Jacksonville, FL — “Talking the Tropics With Mike” - updated every day during the hurricane season.

The chance for more 90-degree days is waning though Jacksonville has recorded 90+ degrees as late as Halloween. There will likely be little more than a couple additional 90 degree days, if any at all. So 2021 will go down as below avg. for 90 degree days in Jacksonville with “only” 65 (through Oct. 13th) days vs. the avg. of 82 days & way below the 91 days of last year, 101 days in 2019 & 99 days in 2018.

And the cooler temps. are accompanied by shorter days. Jacksonville loses 52 min. of daylight during Oct. as the sun’s most direct rays settle south of the equator, & we head toward the Northern Hemisphere winter.

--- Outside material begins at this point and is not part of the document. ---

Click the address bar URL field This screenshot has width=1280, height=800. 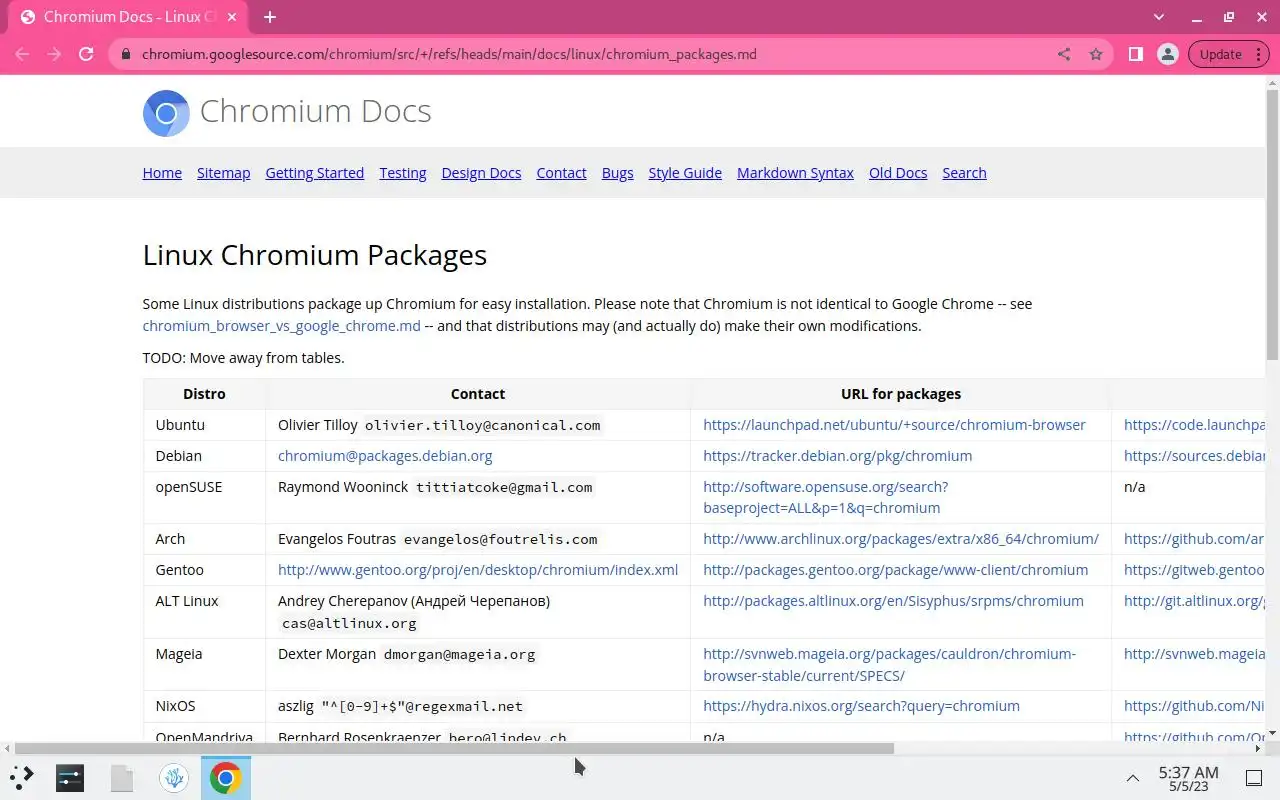(x=590, y=54)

So.... the map below has become a favorite within the media to illustrate the “catastrophic” trend in billion dollear weather disasters. But one must look deeper at the numbers. Realize - first & foremost - the globe is warming. But not every stat accurately depicts or explains this fact & certainly not every weather occurrence is related. Just today - Oct. 13th - I heard a headline on a World News report “Extreme Weather: Snow in Wyoming!”. Sorry - but snow in Wyoming in October is very “average”. Cheyenne’s first measurable snow, for example is Oct. 7th.

Back to the billion dollar disasters. When using this kind of data, one has to make sure the comparison is apples to apples. In other words, has the damage estimate been adjusted for inflation?...... & how has the population, infrastructure and construction changed? There’s a pretty thorough & well written article in “Forbes” - * here *, but you must read it with an open mind. The author Roger Pielke takes some heat for being anti-climate change, but this article is quite the opposite. And in fact he states early on: “Before proceeding, it is important to underscore that climate change resulting from the emission of greenhouse gases from the burning of fossil fuels poses significant risks to our collective futures, including influences on extreme events. As a consequence, it makes sense to focus policy on the mitigation of emissions and adaptation to reduce vulnerability and exposure to weather and climate.

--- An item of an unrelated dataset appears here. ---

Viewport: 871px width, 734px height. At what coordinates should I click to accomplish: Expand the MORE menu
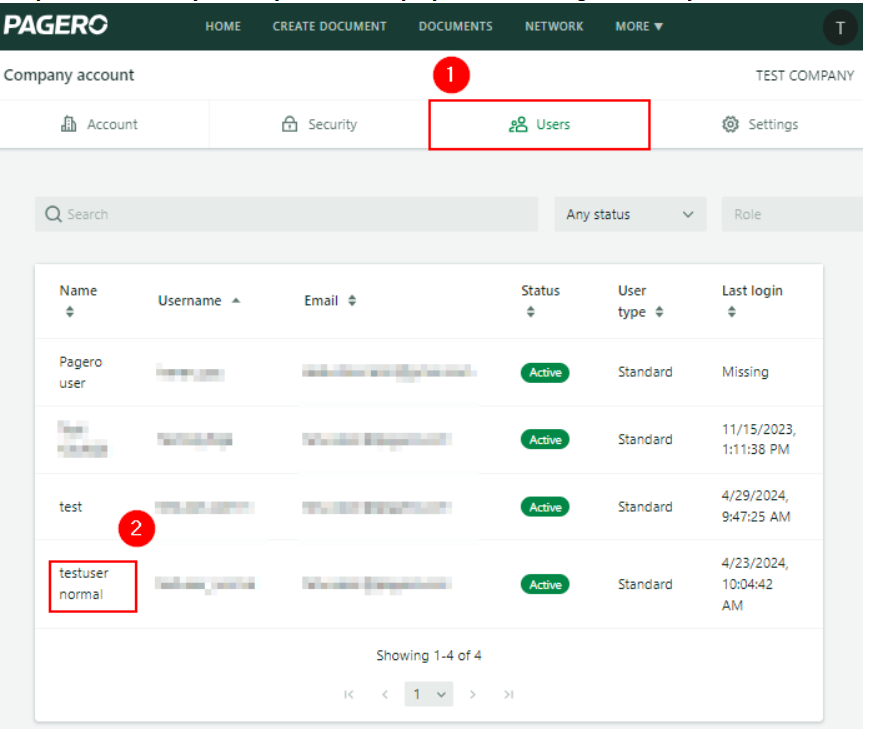click(x=639, y=26)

The 2 graphs at the bottom illustrate the disparity. The data is only through 2016 because the ASU study only goes through 2016 but is still telling. 2005 stands out largely because of hurricanes Katrina, Rita & Wilma but the trend otherwise - when adjusted for the GDP is flat to even a little negative(!). This correlates to a long period with a lack of major U.S. landfalling hurricanes which was reversed starting in 2017 through this year. Even so, it’s pretty obvious that comparing billion dollar storms in 1980 to 2021 without any adjustment for population, change in wealth & GDP is - at the very least - misleading.

NOAA has admited to the problem:

That study acknowledges that, “the billion-dollar dataset is only adjusted for the CPI [consumer price index, representing inflation] over time, not currently incorporating any changes in exposure (e.g., as reflected by shifts in wealth or population).” NOAA admitted that the lack of such adjustments had implications for the increasing trend in the count of billion-dollar disasters: “The magnitude of such increasing trends is greatly diminished when applied to data normalized for exposure.”

Not surprisingly, due to such methodological concerns, the NOAA study concluded: “it is difficult to attribute any part of the trends in losses to climate variations or change, especially in the case of billion-dollar disasters.”

Yet the headline of “billion dollar disasters” gets a lot of attention & is readily thrown around & posted on social media. But often those screaming/alarming headlines can be - & are - misleading.